WHAT NEEDS TO BE DONE:
Reproduce the records below exactly, but only between the lines holding "Instagram (794, 1841)" and "Уход за телом (1086, 575)", inclusive.

** SUPPLIED DATA follows **

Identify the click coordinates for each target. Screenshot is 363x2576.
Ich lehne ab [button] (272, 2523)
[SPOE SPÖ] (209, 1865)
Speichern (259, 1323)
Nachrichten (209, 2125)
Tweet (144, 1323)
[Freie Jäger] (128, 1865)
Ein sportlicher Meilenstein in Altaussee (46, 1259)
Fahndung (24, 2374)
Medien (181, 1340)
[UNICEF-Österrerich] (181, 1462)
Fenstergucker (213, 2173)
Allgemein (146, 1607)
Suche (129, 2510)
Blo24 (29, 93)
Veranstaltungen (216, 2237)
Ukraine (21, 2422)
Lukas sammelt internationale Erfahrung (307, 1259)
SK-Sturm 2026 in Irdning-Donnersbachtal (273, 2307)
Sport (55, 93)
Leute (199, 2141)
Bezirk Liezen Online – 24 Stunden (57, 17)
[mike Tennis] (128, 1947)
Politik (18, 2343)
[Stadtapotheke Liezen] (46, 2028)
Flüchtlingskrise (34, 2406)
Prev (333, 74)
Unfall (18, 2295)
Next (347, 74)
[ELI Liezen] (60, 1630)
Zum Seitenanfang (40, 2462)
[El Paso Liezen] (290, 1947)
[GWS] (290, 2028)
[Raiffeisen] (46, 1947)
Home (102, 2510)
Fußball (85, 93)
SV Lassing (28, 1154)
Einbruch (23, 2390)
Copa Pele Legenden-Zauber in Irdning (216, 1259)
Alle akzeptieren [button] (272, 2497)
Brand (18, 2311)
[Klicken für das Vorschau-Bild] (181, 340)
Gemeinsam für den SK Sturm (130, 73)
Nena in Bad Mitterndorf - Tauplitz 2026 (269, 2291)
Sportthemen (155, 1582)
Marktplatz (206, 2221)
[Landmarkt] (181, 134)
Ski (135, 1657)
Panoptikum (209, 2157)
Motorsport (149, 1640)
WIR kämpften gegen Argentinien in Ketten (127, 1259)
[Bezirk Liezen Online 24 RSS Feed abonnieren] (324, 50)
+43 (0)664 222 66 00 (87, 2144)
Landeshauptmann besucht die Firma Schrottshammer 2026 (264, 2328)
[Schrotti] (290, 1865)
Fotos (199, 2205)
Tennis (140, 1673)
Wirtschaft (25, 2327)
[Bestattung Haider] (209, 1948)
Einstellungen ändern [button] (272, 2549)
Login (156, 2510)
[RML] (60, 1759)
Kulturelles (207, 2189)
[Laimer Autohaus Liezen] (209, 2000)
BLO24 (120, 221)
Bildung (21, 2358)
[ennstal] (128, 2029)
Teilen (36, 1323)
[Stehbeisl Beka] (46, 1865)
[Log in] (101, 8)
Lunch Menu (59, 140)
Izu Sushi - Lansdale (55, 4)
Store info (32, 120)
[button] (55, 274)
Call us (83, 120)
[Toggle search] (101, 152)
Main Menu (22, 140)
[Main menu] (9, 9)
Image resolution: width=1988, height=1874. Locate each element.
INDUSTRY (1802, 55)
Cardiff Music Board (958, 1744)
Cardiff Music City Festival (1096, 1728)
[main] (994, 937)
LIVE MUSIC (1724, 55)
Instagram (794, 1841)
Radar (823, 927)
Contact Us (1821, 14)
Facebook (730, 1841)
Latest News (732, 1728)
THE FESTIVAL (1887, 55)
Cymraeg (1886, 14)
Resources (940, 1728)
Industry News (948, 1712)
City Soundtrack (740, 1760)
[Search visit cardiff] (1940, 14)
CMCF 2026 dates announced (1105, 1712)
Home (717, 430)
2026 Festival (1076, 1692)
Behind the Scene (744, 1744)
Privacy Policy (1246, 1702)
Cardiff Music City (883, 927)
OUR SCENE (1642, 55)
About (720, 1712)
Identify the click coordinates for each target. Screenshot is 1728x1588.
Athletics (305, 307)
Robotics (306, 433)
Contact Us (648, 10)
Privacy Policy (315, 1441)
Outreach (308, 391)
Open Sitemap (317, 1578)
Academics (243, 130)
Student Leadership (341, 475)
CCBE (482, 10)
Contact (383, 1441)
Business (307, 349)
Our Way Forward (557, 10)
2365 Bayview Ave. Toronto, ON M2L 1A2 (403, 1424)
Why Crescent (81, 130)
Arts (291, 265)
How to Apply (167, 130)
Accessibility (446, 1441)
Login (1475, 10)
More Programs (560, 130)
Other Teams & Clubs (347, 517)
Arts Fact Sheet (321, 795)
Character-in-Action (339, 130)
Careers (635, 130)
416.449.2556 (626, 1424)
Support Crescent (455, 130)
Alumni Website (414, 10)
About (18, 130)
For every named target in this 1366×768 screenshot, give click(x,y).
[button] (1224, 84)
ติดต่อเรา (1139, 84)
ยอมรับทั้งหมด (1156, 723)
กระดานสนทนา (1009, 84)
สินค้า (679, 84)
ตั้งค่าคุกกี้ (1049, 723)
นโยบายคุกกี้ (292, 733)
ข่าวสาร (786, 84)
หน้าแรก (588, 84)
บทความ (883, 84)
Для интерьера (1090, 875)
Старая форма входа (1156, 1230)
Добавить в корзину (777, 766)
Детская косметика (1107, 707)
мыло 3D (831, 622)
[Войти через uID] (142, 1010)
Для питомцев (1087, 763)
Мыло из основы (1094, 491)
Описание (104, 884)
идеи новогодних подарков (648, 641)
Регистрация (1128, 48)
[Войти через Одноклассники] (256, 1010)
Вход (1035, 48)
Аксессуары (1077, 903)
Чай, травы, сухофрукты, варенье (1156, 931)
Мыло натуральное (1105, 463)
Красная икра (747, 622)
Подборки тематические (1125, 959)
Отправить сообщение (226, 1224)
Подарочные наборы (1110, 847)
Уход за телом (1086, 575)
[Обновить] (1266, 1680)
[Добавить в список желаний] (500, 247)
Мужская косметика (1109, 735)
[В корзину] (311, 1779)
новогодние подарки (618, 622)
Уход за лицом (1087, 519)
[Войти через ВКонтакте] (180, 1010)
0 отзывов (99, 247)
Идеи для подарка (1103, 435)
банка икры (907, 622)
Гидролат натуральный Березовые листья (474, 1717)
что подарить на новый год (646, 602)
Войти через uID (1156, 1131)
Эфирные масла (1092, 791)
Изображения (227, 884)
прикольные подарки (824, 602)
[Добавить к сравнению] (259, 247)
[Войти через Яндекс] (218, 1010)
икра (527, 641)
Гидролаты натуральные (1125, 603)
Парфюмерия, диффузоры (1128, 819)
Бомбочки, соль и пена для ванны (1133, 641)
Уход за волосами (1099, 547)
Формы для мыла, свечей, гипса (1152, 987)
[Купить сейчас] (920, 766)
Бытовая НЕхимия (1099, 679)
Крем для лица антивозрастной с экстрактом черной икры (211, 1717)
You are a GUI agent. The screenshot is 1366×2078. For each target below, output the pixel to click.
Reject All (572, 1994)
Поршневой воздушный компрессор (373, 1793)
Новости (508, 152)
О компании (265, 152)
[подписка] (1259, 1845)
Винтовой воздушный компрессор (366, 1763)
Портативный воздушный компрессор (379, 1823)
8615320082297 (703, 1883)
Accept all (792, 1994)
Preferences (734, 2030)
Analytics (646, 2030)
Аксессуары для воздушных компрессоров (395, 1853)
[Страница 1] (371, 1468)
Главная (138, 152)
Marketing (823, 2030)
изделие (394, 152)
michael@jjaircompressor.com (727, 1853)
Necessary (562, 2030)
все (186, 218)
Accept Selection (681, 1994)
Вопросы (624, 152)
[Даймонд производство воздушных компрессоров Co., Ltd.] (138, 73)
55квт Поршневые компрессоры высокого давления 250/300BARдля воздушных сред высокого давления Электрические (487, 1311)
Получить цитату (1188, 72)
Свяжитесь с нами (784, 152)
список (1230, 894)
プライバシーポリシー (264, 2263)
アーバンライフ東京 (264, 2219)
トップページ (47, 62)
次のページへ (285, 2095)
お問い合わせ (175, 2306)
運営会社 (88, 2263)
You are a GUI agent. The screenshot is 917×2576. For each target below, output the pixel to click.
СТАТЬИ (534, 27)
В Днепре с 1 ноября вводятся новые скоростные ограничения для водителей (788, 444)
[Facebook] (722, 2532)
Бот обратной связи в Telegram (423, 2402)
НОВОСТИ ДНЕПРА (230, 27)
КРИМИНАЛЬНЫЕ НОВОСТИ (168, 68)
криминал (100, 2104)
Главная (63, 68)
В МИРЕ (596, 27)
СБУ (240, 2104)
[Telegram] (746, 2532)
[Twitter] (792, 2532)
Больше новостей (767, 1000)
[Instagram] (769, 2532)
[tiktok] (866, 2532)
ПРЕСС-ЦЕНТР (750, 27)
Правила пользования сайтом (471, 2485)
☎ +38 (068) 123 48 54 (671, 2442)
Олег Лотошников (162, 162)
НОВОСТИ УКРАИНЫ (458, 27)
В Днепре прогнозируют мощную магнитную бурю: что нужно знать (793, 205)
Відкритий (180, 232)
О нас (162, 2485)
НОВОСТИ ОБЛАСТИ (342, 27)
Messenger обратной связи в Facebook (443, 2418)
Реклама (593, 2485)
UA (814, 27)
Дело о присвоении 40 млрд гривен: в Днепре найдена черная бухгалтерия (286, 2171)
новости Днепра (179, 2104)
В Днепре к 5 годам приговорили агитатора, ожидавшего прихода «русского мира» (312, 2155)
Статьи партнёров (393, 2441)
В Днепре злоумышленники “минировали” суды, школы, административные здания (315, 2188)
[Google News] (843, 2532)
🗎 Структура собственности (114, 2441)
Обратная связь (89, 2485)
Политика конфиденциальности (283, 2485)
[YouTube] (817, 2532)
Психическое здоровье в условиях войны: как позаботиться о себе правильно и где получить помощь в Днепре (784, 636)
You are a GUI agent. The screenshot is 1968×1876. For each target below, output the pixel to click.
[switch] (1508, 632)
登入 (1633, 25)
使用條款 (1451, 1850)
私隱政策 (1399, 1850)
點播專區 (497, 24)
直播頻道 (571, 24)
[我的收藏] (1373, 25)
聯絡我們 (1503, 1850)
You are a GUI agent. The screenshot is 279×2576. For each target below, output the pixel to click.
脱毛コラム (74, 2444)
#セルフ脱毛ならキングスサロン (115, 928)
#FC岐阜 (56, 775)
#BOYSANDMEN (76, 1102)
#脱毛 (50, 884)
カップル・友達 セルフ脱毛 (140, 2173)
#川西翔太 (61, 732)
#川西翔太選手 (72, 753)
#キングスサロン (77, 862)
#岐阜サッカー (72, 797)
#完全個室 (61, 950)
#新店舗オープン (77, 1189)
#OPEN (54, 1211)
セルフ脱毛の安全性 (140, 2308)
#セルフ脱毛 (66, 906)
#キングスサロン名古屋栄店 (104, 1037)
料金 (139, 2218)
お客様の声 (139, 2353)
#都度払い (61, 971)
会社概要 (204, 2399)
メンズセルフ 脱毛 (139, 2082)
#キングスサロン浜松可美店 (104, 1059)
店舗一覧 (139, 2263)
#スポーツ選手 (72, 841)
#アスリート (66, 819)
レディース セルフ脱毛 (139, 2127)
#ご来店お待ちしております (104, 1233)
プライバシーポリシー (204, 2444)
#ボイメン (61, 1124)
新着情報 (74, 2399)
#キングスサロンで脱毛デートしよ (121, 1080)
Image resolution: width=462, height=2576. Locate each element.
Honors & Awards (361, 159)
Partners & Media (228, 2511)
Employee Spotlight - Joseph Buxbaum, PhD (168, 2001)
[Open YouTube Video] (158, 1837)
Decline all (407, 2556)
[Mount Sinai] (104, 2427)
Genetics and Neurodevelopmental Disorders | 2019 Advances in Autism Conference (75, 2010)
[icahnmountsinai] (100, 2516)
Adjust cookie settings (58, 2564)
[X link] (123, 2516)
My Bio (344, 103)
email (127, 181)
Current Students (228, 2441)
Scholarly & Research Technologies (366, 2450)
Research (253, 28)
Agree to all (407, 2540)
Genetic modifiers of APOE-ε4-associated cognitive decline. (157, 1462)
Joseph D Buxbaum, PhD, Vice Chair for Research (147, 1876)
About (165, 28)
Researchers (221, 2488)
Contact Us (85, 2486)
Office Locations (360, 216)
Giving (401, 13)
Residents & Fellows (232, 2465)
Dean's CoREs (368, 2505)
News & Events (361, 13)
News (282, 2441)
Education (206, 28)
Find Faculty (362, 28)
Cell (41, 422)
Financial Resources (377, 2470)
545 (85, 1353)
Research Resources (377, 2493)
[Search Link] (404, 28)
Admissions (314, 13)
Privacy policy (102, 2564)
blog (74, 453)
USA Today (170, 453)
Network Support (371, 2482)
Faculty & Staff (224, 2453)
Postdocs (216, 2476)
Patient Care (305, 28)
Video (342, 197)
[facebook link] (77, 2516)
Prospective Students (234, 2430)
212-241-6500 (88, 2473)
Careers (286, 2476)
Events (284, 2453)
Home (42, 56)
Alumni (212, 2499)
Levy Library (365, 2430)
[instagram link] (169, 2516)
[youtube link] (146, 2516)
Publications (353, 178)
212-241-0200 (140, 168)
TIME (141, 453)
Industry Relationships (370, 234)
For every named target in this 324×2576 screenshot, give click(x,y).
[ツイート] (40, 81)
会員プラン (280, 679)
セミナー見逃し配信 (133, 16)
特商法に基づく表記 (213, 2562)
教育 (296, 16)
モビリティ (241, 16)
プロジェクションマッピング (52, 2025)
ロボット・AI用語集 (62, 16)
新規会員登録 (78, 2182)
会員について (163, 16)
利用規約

** End of SUPPLIED DATA **

TASK SOLUTION:
Instagram (794, 1841)
Radar (823, 927)
Contact Us (1821, 14)
Facebook (730, 1841)
Latest News (732, 1728)
THE FESTIVAL (1887, 55)
Cymraeg (1886, 14)
Resources (940, 1728)
Industry News (948, 1712)
City Soundtrack (740, 1760)
[Search visit cardiff] (1940, 14)
CMCF 2026 dates announced (1105, 1712)
Home (717, 430)
2026 Festival (1076, 1692)
Behind the Scene (744, 1744)
Privacy Policy (1246, 1702)
Cardiff Music City (883, 927)
OUR SCENE (1642, 55)
About (720, 1712)
Identify the click coordinates for each target. Screenshot is 1728x1588.
Athletics (305, 307)
Robotics (306, 433)
Contact Us (648, 10)
Privacy Policy (315, 1441)
Outreach (308, 391)
Open Sitemap (317, 1578)
Academics (243, 130)
Student Leadership (341, 475)
CCBE (482, 10)
Contact (383, 1441)
Business (307, 349)
Our Way Forward (557, 10)
2365 Bayview Ave. Toronto, ON M2L 1A2 (403, 1424)
Why Crescent (81, 130)
Arts (291, 265)
How to Apply (167, 130)
Accessibility (446, 1441)
Login (1475, 10)
More Programs (560, 130)
Other Teams & Clubs (347, 517)
Arts Fact Sheet (321, 795)
Character-in-Action (339, 130)
Careers (635, 130)
416.449.2556 (626, 1424)
Support Crescent (455, 130)
Alumni Website (414, 10)
About (18, 130)
For every named target in this 1366×768 screenshot, give click(x,y).
[button] (1224, 84)
ติดต่อเรา (1139, 84)
ยอมรับทั้งหมด (1156, 723)
กระดานสนทนา (1009, 84)
สินค้า (679, 84)
ตั้งค่าคุกกี้ (1049, 723)
นโยบายคุกกี้ (292, 733)
ข่าวสาร (786, 84)
หน้าแรก (588, 84)
บทความ (883, 84)
Для интерьера (1090, 875)
Старая форма входа (1156, 1230)
Добавить в корзину (777, 766)
Детская косметика (1107, 707)
мыло 3D (831, 622)
[Войти через uID] (142, 1010)
Для питомцев (1087, 763)
Мыло из основы (1094, 491)
Описание (104, 884)
идеи новогодних подарков (648, 641)
Регистрация (1128, 48)
[Войти через Одноклассники] (256, 1010)
Вход (1035, 48)
Аксессуары (1077, 903)
Чай, травы, сухофрукты, варенье (1156, 931)
Мыло натуральное (1105, 463)
Красная икра (747, 622)
Подборки тематические (1125, 959)
Отправить сообщение (226, 1224)
Подарочные наборы (1110, 847)
Уход за телом (1086, 575)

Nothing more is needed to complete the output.